[Collected data]
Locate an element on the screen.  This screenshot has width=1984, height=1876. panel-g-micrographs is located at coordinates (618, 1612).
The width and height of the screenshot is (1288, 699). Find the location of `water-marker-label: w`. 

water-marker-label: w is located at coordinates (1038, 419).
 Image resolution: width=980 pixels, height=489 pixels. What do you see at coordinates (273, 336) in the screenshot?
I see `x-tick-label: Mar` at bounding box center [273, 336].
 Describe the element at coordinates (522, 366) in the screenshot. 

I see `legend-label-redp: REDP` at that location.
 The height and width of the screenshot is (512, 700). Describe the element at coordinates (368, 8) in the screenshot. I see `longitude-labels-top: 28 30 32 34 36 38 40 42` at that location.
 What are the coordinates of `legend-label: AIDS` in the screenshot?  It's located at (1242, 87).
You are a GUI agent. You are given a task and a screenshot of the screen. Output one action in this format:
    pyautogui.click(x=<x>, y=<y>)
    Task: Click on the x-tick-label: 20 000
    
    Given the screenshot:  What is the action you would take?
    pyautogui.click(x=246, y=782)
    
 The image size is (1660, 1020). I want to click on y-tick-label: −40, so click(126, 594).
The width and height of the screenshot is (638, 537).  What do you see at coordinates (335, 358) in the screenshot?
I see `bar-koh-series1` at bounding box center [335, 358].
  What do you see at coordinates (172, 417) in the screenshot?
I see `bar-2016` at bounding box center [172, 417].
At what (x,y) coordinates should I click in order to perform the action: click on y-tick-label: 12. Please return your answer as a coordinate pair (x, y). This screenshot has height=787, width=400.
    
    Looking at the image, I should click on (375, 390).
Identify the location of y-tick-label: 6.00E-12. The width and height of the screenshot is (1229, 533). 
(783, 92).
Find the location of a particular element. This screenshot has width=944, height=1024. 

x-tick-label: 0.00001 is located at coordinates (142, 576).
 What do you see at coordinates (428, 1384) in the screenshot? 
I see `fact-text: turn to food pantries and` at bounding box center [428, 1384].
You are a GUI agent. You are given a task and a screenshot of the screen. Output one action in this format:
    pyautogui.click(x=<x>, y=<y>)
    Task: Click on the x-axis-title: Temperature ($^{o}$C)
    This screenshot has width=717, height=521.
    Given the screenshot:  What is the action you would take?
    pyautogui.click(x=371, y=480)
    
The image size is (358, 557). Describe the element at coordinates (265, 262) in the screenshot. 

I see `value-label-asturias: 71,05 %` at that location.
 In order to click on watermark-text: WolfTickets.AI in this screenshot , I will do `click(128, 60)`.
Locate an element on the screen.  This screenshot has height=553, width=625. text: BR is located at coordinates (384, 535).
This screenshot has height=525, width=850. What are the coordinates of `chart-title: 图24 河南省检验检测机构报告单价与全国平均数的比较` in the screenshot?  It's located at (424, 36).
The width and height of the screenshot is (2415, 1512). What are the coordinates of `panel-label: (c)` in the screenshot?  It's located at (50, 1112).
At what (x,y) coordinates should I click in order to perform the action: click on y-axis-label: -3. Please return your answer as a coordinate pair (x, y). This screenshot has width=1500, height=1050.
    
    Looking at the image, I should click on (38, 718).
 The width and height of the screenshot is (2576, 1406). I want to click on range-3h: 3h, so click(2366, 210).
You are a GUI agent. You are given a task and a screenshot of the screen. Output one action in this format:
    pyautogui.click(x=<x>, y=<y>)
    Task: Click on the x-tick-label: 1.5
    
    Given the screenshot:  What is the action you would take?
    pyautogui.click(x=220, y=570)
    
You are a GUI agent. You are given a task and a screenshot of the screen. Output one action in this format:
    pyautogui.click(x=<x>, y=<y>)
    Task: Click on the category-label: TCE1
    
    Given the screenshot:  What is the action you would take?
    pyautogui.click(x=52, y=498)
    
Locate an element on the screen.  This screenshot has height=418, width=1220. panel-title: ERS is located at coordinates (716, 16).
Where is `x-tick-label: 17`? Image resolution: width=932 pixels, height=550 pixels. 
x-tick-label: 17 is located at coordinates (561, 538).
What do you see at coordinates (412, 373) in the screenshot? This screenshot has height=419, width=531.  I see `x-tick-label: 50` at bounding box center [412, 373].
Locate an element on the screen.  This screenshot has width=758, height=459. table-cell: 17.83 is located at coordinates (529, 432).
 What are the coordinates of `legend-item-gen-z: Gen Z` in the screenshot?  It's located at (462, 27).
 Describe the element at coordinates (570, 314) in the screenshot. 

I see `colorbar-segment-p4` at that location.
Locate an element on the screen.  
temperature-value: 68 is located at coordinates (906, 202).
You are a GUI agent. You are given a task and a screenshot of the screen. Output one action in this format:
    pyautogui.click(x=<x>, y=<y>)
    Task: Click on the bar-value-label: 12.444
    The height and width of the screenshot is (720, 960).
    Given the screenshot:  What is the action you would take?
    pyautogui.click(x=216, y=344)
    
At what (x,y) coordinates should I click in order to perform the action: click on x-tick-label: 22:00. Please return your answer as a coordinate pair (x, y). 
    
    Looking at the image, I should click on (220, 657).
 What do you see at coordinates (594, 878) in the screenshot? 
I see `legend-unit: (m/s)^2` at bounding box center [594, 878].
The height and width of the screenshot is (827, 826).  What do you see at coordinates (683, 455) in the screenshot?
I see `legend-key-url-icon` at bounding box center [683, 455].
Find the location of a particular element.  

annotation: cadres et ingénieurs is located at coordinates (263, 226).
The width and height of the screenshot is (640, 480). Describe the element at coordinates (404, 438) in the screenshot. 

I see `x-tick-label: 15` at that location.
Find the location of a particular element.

YOUR INSTRUCTIONS
Format every line of the records above as a JSON list of strings, one string per line, omitting blank lines.

ANSWER TO THE EXERCISE
[
  "Locate an element on the screen.  This screenshot has width=1984, height=1876. panel-g-micrographs is located at coordinates (618, 1612).",
  "The width and height of the screenshot is (1288, 699). Find the location of `water-marker-label: w`. ",
  "water-marker-label: w is located at coordinates (1038, 419).",
  " Image resolution: width=980 pixels, height=489 pixels. What do you see at coordinates (273, 336) in the screenshot?",
  "I see `x-tick-label: Mar` at bounding box center [273, 336].",
  " Describe the element at coordinates (522, 366) in the screenshot. ",
  "I see `legend-label-redp: REDP` at that location.",
  " The height and width of the screenshot is (512, 700). Describe the element at coordinates (368, 8) in the screenshot. I see `longitude-labels-top: 28 30 32 34 36 38 40 42` at that location.",
  " What are the coordinates of `legend-label: AIDS` in the screenshot?  It's located at (1242, 87).",
  "You are a GUI agent. You are given a task and a screenshot of the screen. Output one action in this format:",
  "    pyautogui.click(x=<x>, y=<y>)",
  "    Task: Click on the x-tick-label: 20 000",
  "    Given the screenshot:  What is the action you would take?",
  "    pyautogui.click(x=246, y=782)",
  " The image size is (1660, 1020). I want to click on y-tick-label: −40, so click(126, 594).",
  "The width and height of the screenshot is (638, 537).  What do you see at coordinates (335, 358) in the screenshot?",
  "I see `bar-koh-series1` at bounding box center [335, 358].",
  "  What do you see at coordinates (172, 417) in the screenshot?",
  "I see `bar-2016` at bounding box center [172, 417].",
  "At what (x,y) coordinates should I click in order to perform the action: click on y-tick-label: 12. Please return your answer as a coordinate pair (x, y). This screenshot has height=787, width=400.",
  "    Looking at the image, I should click on (375, 390).",
  "Identify the location of y-tick-label: 6.00E-12. The width and height of the screenshot is (1229, 533). ",
  "(783, 92).",
  "Find the location of a particular element. This screenshot has width=944, height=1024. ",
  "x-tick-label: 0.00001 is located at coordinates (142, 576).",
  " What do you see at coordinates (428, 1384) in the screenshot? ",
  "I see `fact-text: turn to food pantries and` at bounding box center [428, 1384].",
  "You are a GUI agent. You are given a task and a screenshot of the screen. Output one action in this format:",
  "    pyautogui.click(x=<x>, y=<y>)",
  "    Task: Click on the x-axis-title: Temperature ($^{o}$C)",
  "    This screenshot has width=717, height=521.",
  "    Given the screenshot:  What is the action you would take?",
  "    pyautogui.click(x=371, y=480)",
  "The image size is (358, 557). Describe the element at coordinates (265, 262) in the screenshot. ",
  "I see `value-label-asturias: 71,05 %` at that location.",
  " In order to click on watermark-text: WolfTickets.AI in this screenshot , I will do `click(128, 60)`.",
  "Locate an element on the screen.  This screenshot has height=553, width=625. text: BR is located at coordinates (384, 535).",
  "This screenshot has height=525, width=850. What are the coordinates of `chart-title: 图24 河南省检验检测机构报告单价与全国平均数的比较` in the screenshot?  It's located at (424, 36).",
  "The width and height of the screenshot is (2415, 1512). What are the coordinates of `panel-label: (c)` in the screenshot?  It's located at (50, 1112).",
  "At what (x,y) coordinates should I click in order to perform the action: click on y-axis-label: -3. Please return your answer as a coordinate pair (x, y). This screenshot has width=1500, height=1050.",
  "    Looking at the image, I should click on (38, 718).",
  " The width and height of the screenshot is (2576, 1406). I want to click on range-3h: 3h, so click(2366, 210).",
  "You are a GUI agent. You are given a task and a screenshot of the screen. Output one action in this format:",
  "    pyautogui.click(x=<x>, y=<y>)",
  "    Task: Click on the x-tick-label: 1.5",
  "    Given the screenshot:  What is the action you would take?",
  "    pyautogui.click(x=220, y=570)",
  "You are a GUI agent. You are given a task and a screenshot of the screen. Output one action in this format:",
  "    pyautogui.click(x=<x>, y=<y>)",
  "    Task: Click on the category-label: TCE1",
  "    Given the screenshot:  What is the action you would take?",
  "    pyautogui.click(x=52, y=498)",
  "Locate an element on the screen.  This screenshot has height=418, width=1220. panel-title: ERS is located at coordinates (716, 16).",
  "Where is `x-tick-label: 17`? Image resolution: width=932 pixels, height=550 pixels. ",
  "x-tick-label: 17 is located at coordinates (561, 538).",
  "What do you see at coordinates (412, 373) in the screenshot? This screenshot has height=419, width=531.  I see `x-tick-label: 50` at bounding box center [412, 373].",
  "Locate an element on the screen.  This screenshot has width=758, height=459. table-cell: 17.83 is located at coordinates (529, 432).",
  " What are the coordinates of `legend-item-gen-z: Gen Z` in the screenshot?  It's located at (462, 27).",
  " Describe the element at coordinates (570, 314) in the screenshot. ",
  "I see `colorbar-segment-p4` at that location.",
  "Locate an element on the screen.  ",
  "temperature-value: 68 is located at coordinates (906, 202).",
  "You are a GUI agent. You are given a task and a screenshot of the screen. Output one action in this format:",
  "    pyautogui.click(x=<x>, y=<y>)",
  "    Task: Click on the bar-value-label: 12.444",
  "    The height and width of the screenshot is (720, 960).",
  "    Given the screenshot:  What is the action you would take?",
  "    pyautogui.click(x=216, y=344)",
  "At what (x,y) coordinates should I click in order to perform the action: click on x-tick-label: 22:00. Please return your answer as a coordinate pair (x, y). ",
  "    Looking at the image, I should click on (220, 657).",
  " What do you see at coordinates (594, 878) in the screenshot? ",
  "I see `legend-unit: (m/s)^2` at bounding box center [594, 878].",
  "The height and width of the screenshot is (827, 826).  What do you see at coordinates (683, 455) in the screenshot?",
  "I see `legend-key-url-icon` at bounding box center [683, 455].",
  "Find the location of a particular element.  ",
  "annotation: cadres et ingénieurs is located at coordinates (263, 226).",
  "The width and height of the screenshot is (640, 480). Describe the element at coordinates (404, 438) in the screenshot. ",
  "I see `x-tick-label: 15` at that location.",
  "Find the location of a particular element."
]